The most important voice in education policy is children.

Throughout the last few weeks, children have been speaking up and sharing their experience of a system desperately letting them down. The message from children is loud and clear. They are telling the Department of Education over and over again that they are not being supported appropriately in school. They are not getting the same opportunity to access the curriculum as their peers. Children as young as five are having their wellbeing and prospects for the future shattered.  They wait months and years to get support, and sometimes that support comes too late for them, leaving children and their parents to live with the lasting consequences of the system’s inadequacies and inaction.

And yet, the concerns of children and families are simply not being listened to by the Department of Education.

Inclusion Ireland, AsIAm and Down Syndrome Ireland are deeply, deeply concerned by this.

On behalf of children – Inclusion Ireland, AsIAm and Down Syndrome Ireland – urgently request that the Department of Education acknowledge the real concerns of children and respond properly to their very real everyday lived experience of school.

Our children deserve to be listened to, acknowledged, respected, and to have their rights met at school.

We ask anyone reading this to please add your voice and power to support the voice of Autistic children and disabled children.
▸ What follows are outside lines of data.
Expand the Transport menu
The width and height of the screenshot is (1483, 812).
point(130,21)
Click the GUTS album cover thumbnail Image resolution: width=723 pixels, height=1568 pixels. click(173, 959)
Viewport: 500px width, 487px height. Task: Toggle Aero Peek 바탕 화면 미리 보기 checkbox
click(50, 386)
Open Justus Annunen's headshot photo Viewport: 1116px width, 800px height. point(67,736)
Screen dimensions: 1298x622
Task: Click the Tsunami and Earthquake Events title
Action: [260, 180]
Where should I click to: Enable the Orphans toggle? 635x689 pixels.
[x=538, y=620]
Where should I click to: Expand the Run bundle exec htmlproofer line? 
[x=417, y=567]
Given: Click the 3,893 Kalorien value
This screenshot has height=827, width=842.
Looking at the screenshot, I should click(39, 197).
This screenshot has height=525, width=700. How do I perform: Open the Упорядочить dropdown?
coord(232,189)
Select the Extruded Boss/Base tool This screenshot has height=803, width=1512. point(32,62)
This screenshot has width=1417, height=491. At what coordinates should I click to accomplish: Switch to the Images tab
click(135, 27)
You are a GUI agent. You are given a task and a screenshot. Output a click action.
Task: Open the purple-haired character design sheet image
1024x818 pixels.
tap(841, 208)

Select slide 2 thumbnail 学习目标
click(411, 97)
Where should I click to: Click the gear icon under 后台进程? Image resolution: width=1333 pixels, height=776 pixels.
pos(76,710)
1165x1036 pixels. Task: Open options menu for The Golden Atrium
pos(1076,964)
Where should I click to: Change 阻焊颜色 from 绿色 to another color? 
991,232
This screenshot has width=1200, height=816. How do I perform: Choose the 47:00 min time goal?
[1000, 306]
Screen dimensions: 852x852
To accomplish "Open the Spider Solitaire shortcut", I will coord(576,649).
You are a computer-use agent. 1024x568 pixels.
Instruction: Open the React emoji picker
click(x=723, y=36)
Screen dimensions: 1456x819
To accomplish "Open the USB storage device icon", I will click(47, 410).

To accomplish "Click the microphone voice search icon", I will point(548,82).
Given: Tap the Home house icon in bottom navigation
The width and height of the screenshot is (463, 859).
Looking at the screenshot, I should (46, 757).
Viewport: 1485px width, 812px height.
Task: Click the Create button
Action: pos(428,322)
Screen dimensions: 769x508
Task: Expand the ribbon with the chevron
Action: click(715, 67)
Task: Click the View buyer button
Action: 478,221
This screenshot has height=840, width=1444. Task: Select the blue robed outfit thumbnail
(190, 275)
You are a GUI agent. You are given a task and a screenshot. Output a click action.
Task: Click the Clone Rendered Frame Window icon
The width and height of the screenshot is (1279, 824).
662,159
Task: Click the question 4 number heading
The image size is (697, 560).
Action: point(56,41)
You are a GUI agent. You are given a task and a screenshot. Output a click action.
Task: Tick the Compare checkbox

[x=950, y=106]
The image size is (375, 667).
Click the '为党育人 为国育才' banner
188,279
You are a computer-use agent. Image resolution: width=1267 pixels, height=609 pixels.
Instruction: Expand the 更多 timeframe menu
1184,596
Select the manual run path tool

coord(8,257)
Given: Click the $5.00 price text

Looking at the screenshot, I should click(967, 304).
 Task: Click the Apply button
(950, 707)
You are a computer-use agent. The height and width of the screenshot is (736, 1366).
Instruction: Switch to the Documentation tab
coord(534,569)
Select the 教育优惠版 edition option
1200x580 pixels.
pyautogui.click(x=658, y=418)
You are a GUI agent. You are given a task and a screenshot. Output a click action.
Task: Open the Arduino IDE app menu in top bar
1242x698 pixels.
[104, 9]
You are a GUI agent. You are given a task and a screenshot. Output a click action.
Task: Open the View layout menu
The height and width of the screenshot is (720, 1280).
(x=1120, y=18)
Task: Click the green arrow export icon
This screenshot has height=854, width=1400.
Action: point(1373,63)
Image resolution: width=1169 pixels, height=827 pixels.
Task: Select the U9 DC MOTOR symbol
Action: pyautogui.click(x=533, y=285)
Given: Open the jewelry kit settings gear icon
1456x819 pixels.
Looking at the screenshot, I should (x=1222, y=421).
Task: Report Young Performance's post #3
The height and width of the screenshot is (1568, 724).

We are calling on the Department to urgently:

– Provide transparency on this issue by disclosing the budget it sought through the estimates process for the SET allocation model

– ⁠Publish accessible information about the changes to the allocation model which are clear and consistent for families

– ⁠Show confidence in its own model, and comply with basic good governance and good administration, by putting in place and publish a budget for the Exceptional Review Process and guaranteeing the independence of the process

– ⁠Provide a written framework document on how disability stakeholders will be consulted into the future, which demonstrate an understanding of the UNCRPD and the fundamental obligation to centrally consult disability stakeholders.

We are calling on all our members to make contact with their public representatives to seek assurances from Minister Madigan and Foley in this regard. Additionally, we encourage our community members to make their views known to all with a stake in the education system.